(Stored items)
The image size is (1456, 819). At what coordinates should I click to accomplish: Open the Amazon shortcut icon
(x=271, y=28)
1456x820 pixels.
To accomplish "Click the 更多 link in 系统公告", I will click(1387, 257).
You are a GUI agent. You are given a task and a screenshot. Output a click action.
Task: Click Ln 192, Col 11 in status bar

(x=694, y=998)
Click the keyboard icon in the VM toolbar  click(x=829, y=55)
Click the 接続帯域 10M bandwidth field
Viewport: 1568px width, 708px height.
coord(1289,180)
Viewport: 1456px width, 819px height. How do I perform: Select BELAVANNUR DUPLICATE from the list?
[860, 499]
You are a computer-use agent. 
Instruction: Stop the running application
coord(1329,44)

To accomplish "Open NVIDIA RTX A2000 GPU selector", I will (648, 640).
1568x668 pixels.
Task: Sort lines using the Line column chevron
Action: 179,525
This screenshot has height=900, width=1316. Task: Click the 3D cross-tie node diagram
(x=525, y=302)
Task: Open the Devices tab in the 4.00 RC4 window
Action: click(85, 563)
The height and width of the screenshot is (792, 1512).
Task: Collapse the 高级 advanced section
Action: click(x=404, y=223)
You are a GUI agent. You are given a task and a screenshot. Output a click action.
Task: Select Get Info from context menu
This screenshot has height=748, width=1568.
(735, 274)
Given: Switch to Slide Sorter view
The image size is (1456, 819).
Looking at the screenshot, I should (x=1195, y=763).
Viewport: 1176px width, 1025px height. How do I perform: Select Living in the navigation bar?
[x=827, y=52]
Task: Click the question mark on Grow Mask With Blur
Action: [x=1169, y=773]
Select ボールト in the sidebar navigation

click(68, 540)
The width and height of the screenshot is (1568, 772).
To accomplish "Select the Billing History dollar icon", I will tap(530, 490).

### Task instructions
Nothing in the entries may change. Retype them all.

### Exercise response
The image size is (1456, 819). At what coordinates should I click to accomplish: Open the Amazon shortcut icon
(x=271, y=28)
1456x820 pixels.
To accomplish "Click the 更多 link in 系统公告", I will click(1387, 257).
You are a GUI agent. You are given a task and a screenshot. Output a click action.
Task: Click Ln 192, Col 11 in status bar

(x=694, y=998)
Click the keyboard icon in the VM toolbar  click(x=829, y=55)
Click the 接続帯域 10M bandwidth field
Viewport: 1568px width, 708px height.
coord(1289,180)
Viewport: 1456px width, 819px height. How do I perform: Select BELAVANNUR DUPLICATE from the list?
[860, 499]
You are a computer-use agent. 
Instruction: Stop the running application
coord(1329,44)

To accomplish "Open NVIDIA RTX A2000 GPU selector", I will (648, 640).
1568x668 pixels.
Task: Sort lines using the Line column chevron
Action: 179,525
This screenshot has height=900, width=1316. Task: Click the 3D cross-tie node diagram
(x=525, y=302)
Task: Open the Devices tab in the 4.00 RC4 window
Action: click(85, 563)
The height and width of the screenshot is (792, 1512).
Task: Collapse the 高级 advanced section
Action: click(x=404, y=223)
You are a GUI agent. You are given a task and a screenshot. Output a click action.
Task: Select Get Info from context menu
This screenshot has height=748, width=1568.
(735, 274)
Given: Switch to Slide Sorter view
The image size is (1456, 819).
Looking at the screenshot, I should (x=1195, y=763).
Viewport: 1176px width, 1025px height. How do I perform: Select Living in the navigation bar?
[x=827, y=52]
Task: Click the question mark on Grow Mask With Blur
Action: [x=1169, y=773]
Select ボールト in the sidebar navigation

click(68, 540)
The width and height of the screenshot is (1568, 772).
To accomplish "Select the Billing History dollar icon", I will tap(530, 490).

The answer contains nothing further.